Copy each line below that includes "title".

[Extracted entries]:
▼▼▼

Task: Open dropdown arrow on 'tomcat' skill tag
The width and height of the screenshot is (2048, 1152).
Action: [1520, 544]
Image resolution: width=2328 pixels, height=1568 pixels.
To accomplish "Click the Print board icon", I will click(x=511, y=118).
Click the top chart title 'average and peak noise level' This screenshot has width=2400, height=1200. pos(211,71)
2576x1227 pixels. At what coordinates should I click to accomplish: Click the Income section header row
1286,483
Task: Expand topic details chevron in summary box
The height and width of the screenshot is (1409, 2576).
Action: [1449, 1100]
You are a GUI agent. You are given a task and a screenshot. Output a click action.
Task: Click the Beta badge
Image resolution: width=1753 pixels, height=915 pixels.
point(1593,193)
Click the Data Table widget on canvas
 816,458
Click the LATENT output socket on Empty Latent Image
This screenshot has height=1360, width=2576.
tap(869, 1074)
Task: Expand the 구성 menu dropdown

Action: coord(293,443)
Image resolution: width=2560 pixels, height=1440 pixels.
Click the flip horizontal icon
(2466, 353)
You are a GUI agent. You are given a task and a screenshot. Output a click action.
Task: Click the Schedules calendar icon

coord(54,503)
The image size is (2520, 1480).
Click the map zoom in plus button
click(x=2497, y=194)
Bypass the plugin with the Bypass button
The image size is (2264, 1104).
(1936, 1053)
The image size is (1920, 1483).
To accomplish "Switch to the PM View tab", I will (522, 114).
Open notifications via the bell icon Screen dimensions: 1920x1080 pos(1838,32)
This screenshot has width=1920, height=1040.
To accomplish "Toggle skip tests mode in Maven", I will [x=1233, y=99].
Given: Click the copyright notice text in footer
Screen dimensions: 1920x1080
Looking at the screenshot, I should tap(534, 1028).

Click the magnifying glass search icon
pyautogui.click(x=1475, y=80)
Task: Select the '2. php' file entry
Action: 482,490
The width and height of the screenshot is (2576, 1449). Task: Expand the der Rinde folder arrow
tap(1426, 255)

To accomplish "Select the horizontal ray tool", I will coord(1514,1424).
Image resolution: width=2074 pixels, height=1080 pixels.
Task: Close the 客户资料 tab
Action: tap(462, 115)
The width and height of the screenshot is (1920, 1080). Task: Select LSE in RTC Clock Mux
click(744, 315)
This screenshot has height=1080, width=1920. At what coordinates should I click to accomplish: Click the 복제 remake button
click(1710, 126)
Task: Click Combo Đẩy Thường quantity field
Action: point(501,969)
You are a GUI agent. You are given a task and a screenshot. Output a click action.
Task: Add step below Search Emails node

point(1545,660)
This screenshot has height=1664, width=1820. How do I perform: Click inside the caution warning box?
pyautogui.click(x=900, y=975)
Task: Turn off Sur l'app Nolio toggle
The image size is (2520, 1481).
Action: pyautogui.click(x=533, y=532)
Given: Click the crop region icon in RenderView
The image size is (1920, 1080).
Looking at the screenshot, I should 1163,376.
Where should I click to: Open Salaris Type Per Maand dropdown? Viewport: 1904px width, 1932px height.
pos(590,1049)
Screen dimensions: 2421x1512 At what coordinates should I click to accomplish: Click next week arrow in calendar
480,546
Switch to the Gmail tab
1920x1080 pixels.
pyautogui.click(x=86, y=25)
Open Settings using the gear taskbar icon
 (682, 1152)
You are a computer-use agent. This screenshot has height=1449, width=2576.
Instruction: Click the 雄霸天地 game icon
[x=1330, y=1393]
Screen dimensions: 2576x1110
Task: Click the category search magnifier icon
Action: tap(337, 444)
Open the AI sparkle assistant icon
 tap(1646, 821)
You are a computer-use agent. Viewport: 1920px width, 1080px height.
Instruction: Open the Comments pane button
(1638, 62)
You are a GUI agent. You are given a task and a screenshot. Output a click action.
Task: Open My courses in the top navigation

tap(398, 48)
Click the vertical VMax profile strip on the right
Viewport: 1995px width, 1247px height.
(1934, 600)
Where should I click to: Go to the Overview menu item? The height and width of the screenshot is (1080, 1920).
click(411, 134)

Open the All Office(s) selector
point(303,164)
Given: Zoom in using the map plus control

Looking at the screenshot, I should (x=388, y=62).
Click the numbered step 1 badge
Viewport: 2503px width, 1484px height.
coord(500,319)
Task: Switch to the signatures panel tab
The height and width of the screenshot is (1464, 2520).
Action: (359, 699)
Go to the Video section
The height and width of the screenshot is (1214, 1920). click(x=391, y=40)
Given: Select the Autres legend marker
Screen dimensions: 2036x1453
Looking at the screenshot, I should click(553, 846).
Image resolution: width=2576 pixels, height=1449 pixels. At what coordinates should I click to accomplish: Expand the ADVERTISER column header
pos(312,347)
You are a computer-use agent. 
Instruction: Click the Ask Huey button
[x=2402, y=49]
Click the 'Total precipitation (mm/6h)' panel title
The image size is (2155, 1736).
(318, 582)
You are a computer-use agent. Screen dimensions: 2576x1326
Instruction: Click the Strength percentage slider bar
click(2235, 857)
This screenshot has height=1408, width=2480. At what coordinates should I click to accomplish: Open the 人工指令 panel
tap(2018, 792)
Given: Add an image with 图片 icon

▲▲▲

[Output below]:
Click the top chart title 'average and peak noise level' This screenshot has width=2400, height=1200. pos(211,71)
Click the 'Total precipitation (mm/6h)' panel title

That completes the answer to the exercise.